Photovoltaic properties of metal-free semiconductor DMEDA·I6: A first-principles investigation

Abstract

Abstract Metal-free halide materials have garnered significant attention. However, because of their large band gap, current metal-free materials are not suitable as solar cell absorbers. A metal-free semiconductor, DMEDA·I6, with a narrow band gap (∼1.36 eV) and strong light absorption, is a promising candidate for solar cell absorbers. Using the first-principles calculation method, a systematic investigation was conducted on the photovoltaic properties of DMEDA·I6, including electronic properties, variation trend of the band gap under strain, defect physics, and band alignments of solar cell interfaces.
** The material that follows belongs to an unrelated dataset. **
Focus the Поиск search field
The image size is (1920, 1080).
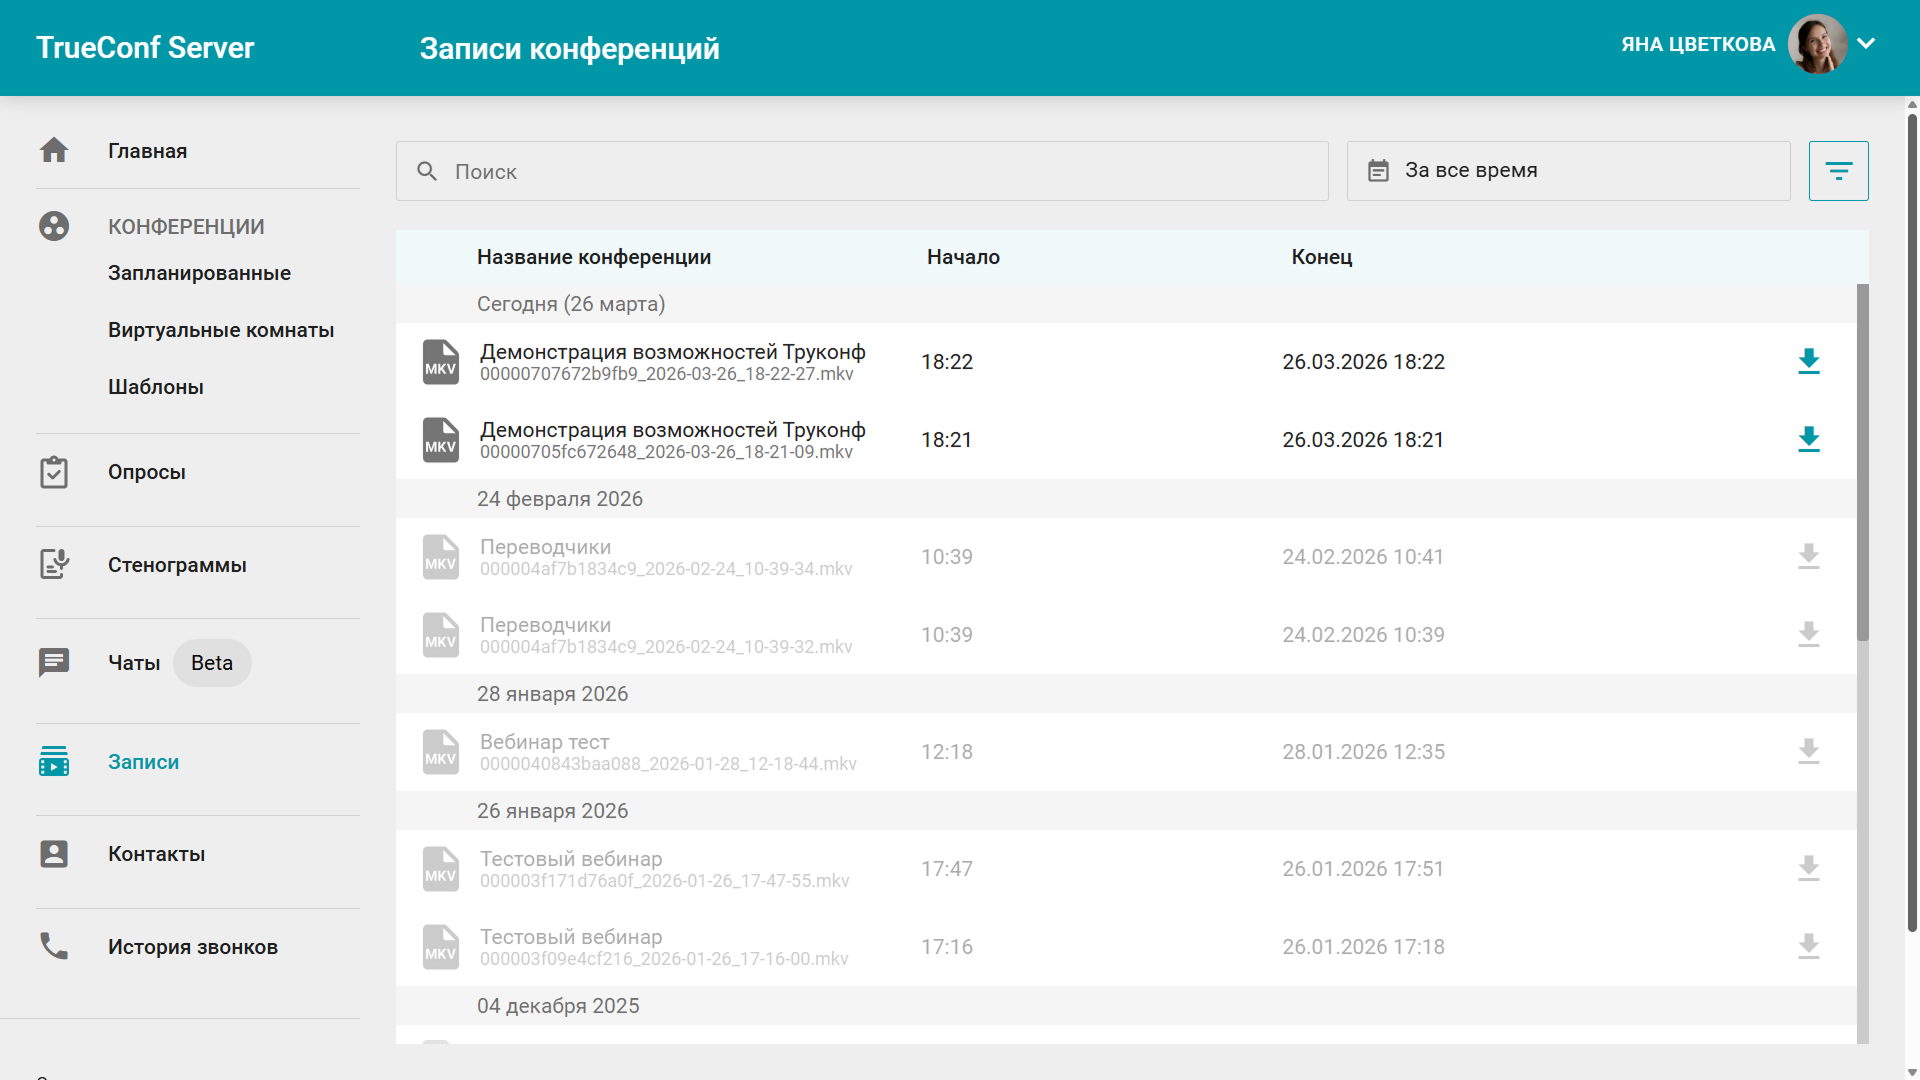[862, 171]
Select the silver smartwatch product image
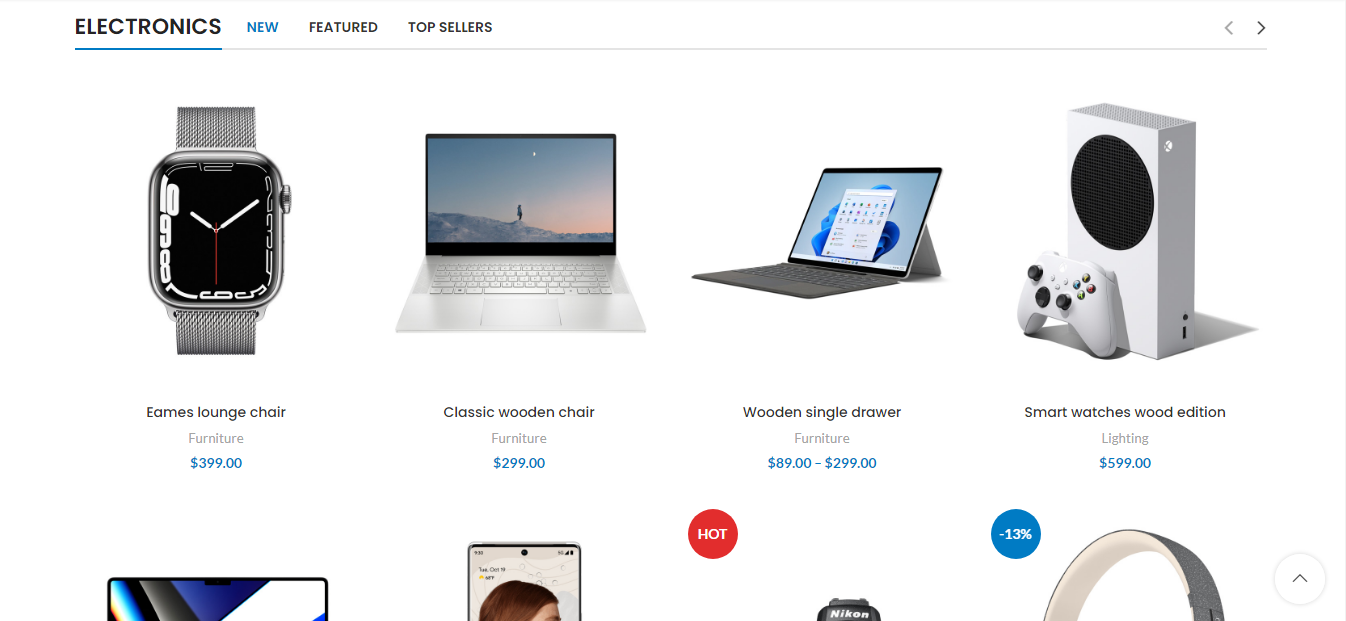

It was found that DMEDA·I6 crystallized in a one-dimensional I chain with alternating long and short I–I bond lengths. Although both the valence band maximum and conduction band minimum of DMEDA·I6 are derived from the I p states, their compositions are distinguishable owing to the abnormal I–I bond arrangement. The band gap of DMEDA·I6 increases when the lattice volume expands, which is similar to that of the popular lead-based perovskites and opposite to that of the conventional zincblende semiconductors. Among the intrinsic defects, only defect VI can produce a deep defect level in the band gap. The formation of VI can be suppressed under the I-rich preparation conditions; thus, I rich condition is proposed when preparing DMEDA·I6 solar cell absorbers. Commonly used hole transportation materials are suitable for DMEDA·I6-based solar cells, whereas electron transport materials (ETMs) with a lower lowest unoccupied molecular orbital than commonly used ETMs should be used.